EX-1.A 2 ppl-9302019ex1a.htm EXHIBIT 1.A Exhibit

Exhibit 1(a)
FINAL TERMS
PROHIBITION OF SALES TO EEA RETAIL INVESTORS – The Notes are not intended to be offered, sold or otherwise made available to and should not be offered, sold or otherwise made available to any retail investor in the European Economic Area (EEA). For these purposes, a retail investor means a person who is one (or more) of: (i) a retail client as defined in point (11) of Article 4(1) of Directive 2014/65/EU (as amended or superseded) (MiFID II); or (ii) a customer within the meaning of Directive 2016/97/EU (as amended or superseded) (the Insurance Distribution Directive), where that customer would not qualify as a professional client as defined in point (10) of Article 4(1) of MiFID II; or (iii) not a qualified investor as defined in the Regulation (EU) 2017/1129 (as amended or superseded) (the Prospectus Regulation). Consequently no key information document required by Regulation (EU) No 1286/2014 (as amended or superseded) (the PRIIPs Regulation) for offering or selling the Notes or otherwise making them available to retail investors in the EEA has been prepared and therefore offering or selling the Notes or otherwise making them available to any retail investor in the EEA may be unlawful under the PRIIPs Regulation.

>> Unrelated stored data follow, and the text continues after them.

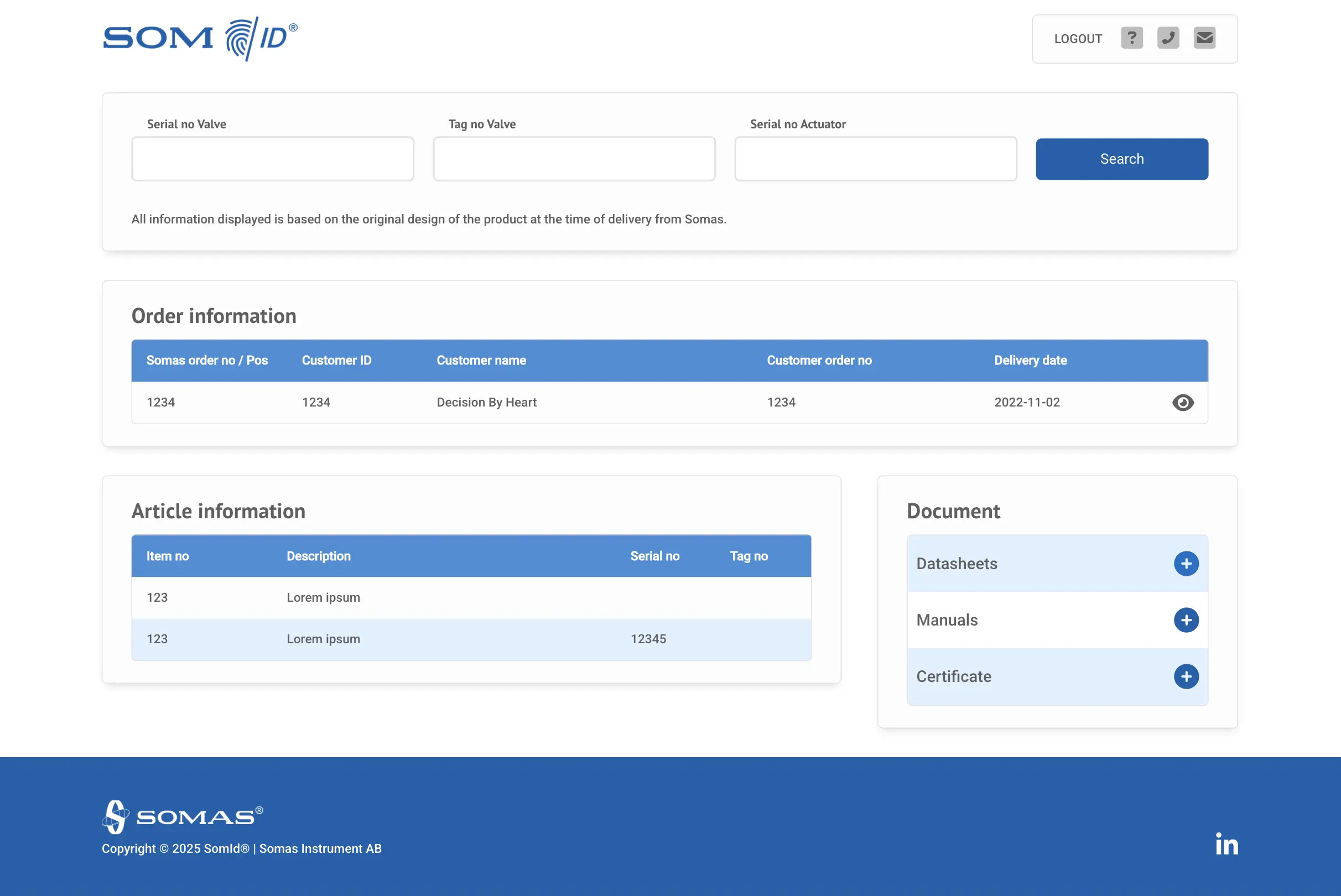Click the Customer name column header
This screenshot has height=896, width=1341.
pos(481,361)
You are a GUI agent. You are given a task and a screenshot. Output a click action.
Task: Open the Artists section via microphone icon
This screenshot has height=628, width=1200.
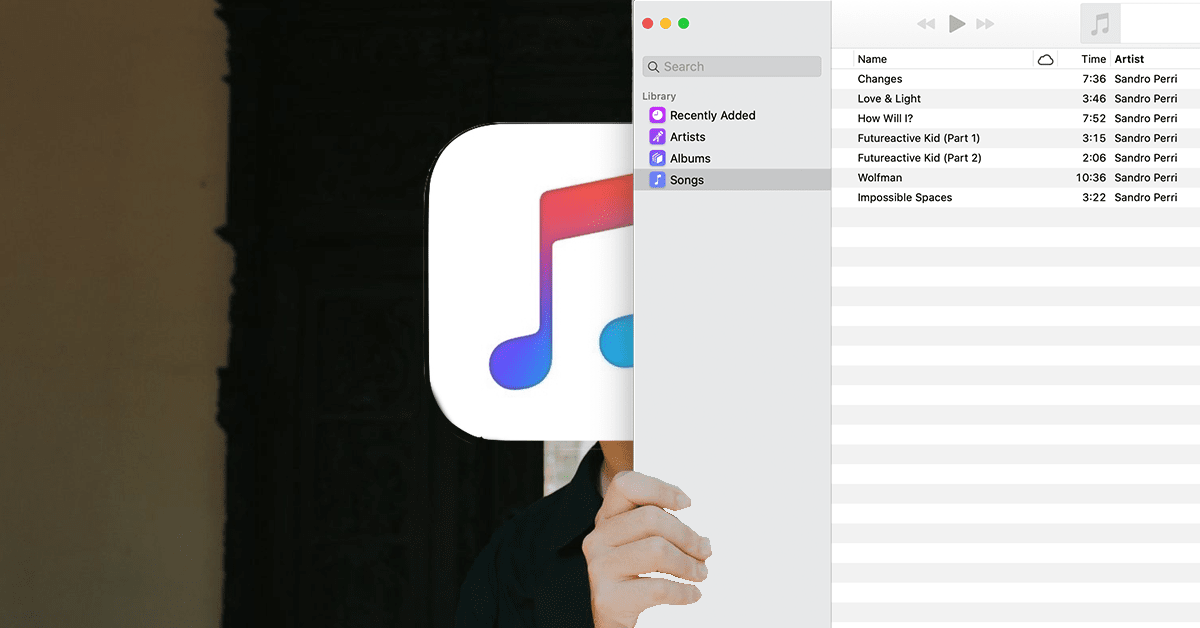coord(657,136)
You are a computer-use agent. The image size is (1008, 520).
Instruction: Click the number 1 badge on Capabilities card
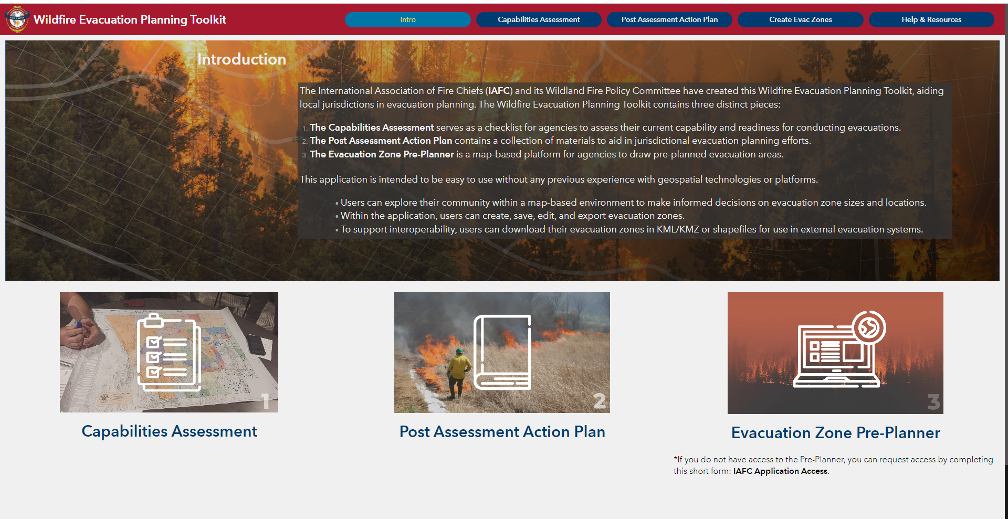(267, 403)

MIFID II product governance / Professional investors and ECPs only target market – Solely for the purposes of each manufacturer’s product approval process, the target market assessment in respect of the Notes has led to the conclusion that: (i) the target market for the Notes is eligible counterparties and professional clients only, each as defined in MiFID II, and (ii) all channels for distribution of the Notes to eligible counterparties and professional clients are appropriate. Any person subsequently offering, selling or recommending the Notes (a distributor) should take into consideration the manufacturers’ target market assessment; however, a distributor subject to MiFID II is responsible for undertaking its own target market assessment in respect of the Notes (by either adopting or refining the manufacturers’ target market assessment) and determining appropriate distribution channels.

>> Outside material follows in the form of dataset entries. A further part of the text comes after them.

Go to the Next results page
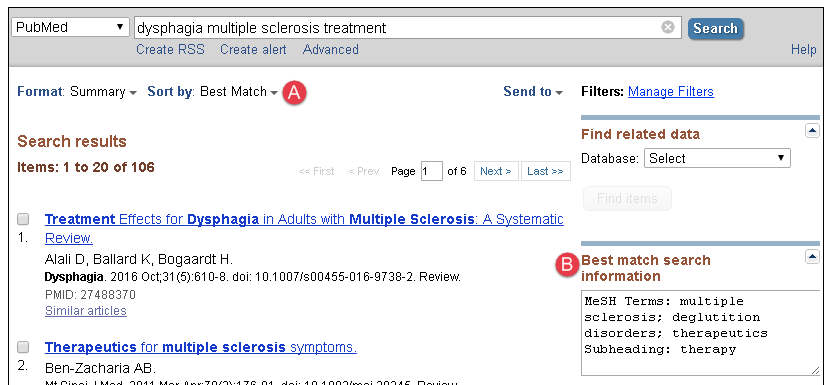The image size is (830, 385). pyautogui.click(x=496, y=171)
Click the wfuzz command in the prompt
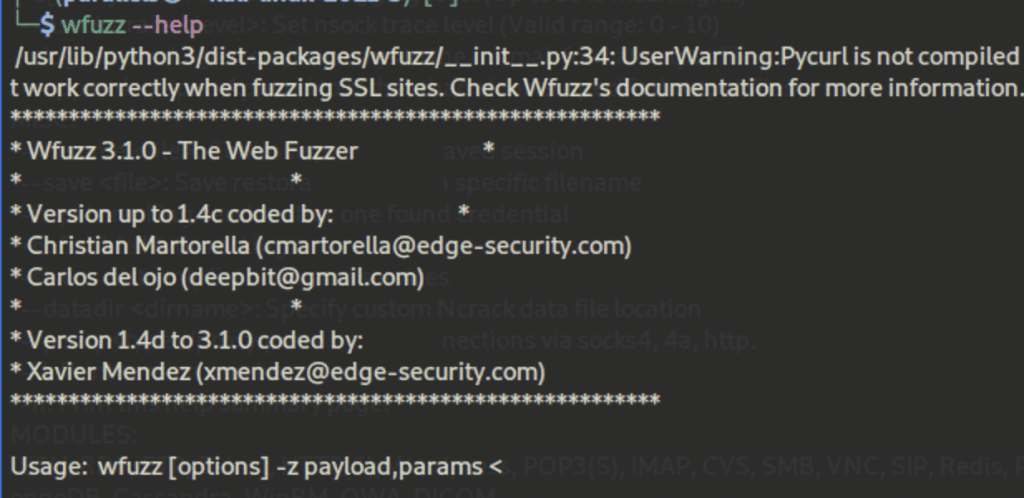 click(93, 25)
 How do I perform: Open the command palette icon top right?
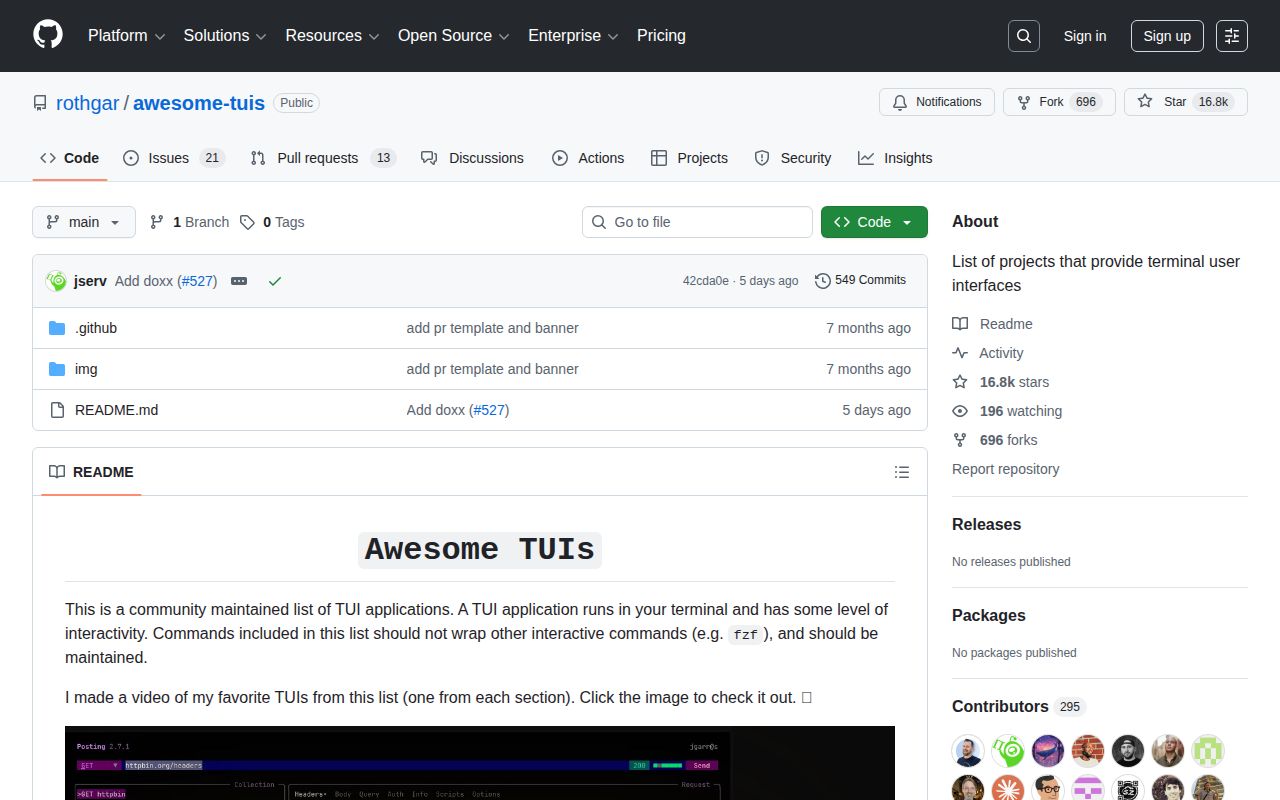pos(1231,36)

Prohibition of sales to consumers in Belgium: The Notes are not intended to be offered, sold or otherwise made available to, and should not be offered, sold or otherwise made available to, any consumer (consument/consommateur) within the meaning of the Belgian Code of Economic Law (Wetboek van economisch recht/Code de droit économique).
5 September 2019
Western Power Distribution (East Midlands) plc
Legal Entity Identifier: 549300KXFU5Q7NZE9L79
Issue of £250,000,000 Fixed Rate Notes due 2031 (the “Notes”)
under the £4,000,000,000
Euro Medium Term Note Programme
PART 1 CONTRACTUAL TERMS
Terms used herein shall be deemed to be defined as such for the purposes of the Conditions set forth in the Prospectus dated 12 August 2019, which constitutes a base prospectus (the Prospectus) for the purposes of the Prospectus Regulation (EU) 2017/1129 (as amended or superseded) (the Prospectus Regulation). This document constitutes the final terms of the Notes described herein (the Final Terms) for the purposes of Article 8 of the Prospectus Regulation and must be read in conjunction with such Prospectus. Full information on the Issuer and the offer of the Notes is only available on the basis of the



combination of these Final Terms and the Prospectus. The Prospectus is available for viewing at www.westernpower.co.uk/about-us/financial-information and during normal business hours at Avonbank, Feeder Road, Bristol BS2 0TB and copies may be obtained from Avonbank, Feeder Road, Bristol BS2 0TB. The Prospectus and (in the case of Notes listed and admitted to trading on the regulated market of the London Stock Exchange) the applicable Final Terms will also be published on the website of the London Stock Exchange: www.londonstockexchange.com/exchange/news/market-news/market-news-home.html.
1.
Issuer:
Western Power Distribution (East Midlands) plc
2.
(a) Series Number:
2019-1
 
(b) Tranche Number:
1
 
(c) Date on which the Notes will be consolidated and form a single Series
Not Applicable
3.
Specified Currency or Currencies:
Pound sterling (£)
4.
Aggregate Nominal Amount:
 
 
(a) Series:
£250,000,000
 
(b) Tranche:
£250,000,000
5.
(a) Issue Price of Tranche:
98.671 per cent. of the Aggregate Nominal Amount
6.
(a) Specified Denominations:
£ 200,000 and integral multiples of £1,000 in excess thereof up to and including £299,000. No Notes in definitive form will be issued with a denomination of integral multiples above £299,000.
 
(b) Calculation Amount: (Applicable to Notes in
definitive form)
£1,000
7.
(a) Issue Date:
9 September 2019
 
(b) Interest Commencement Date:
Issue Date
8.
Maturity Date:
9 September 2031
9.
Interest Basis:
1.750 per cent. Fixed Rate
(further particulars specified below)
10.
Redemption Basis:
Subject to any purchase and cancellation or early redemption, the Notes will be redeemed on the Maturity Date at 100 per cent. of their nominal amount
11.
Change of Interest Basis or Redemption/ Payment Basis:
Not Applicable
12.
Put/Call Options:
Restructuring Put Option
Issuer Call
(further particulars specified in paragraphs
20 and 22 below)
13.
Date approval by Committee of the Board of Directors for issuance of Notes obtained:
27 August 2019
Provisions Relating to Interest (if any) Payable
14.
Fixed Rate Note Provisions
Applicable
 
(a) Rate of Interest:
1.750 per cent. per annum payable annually in arrear



 
(b) Interest Payment Date(s):
9 September in each year up to and including the Maturity Date
 
(c) Fixed Coupon Amount: (Applicable to Notes in definitive form)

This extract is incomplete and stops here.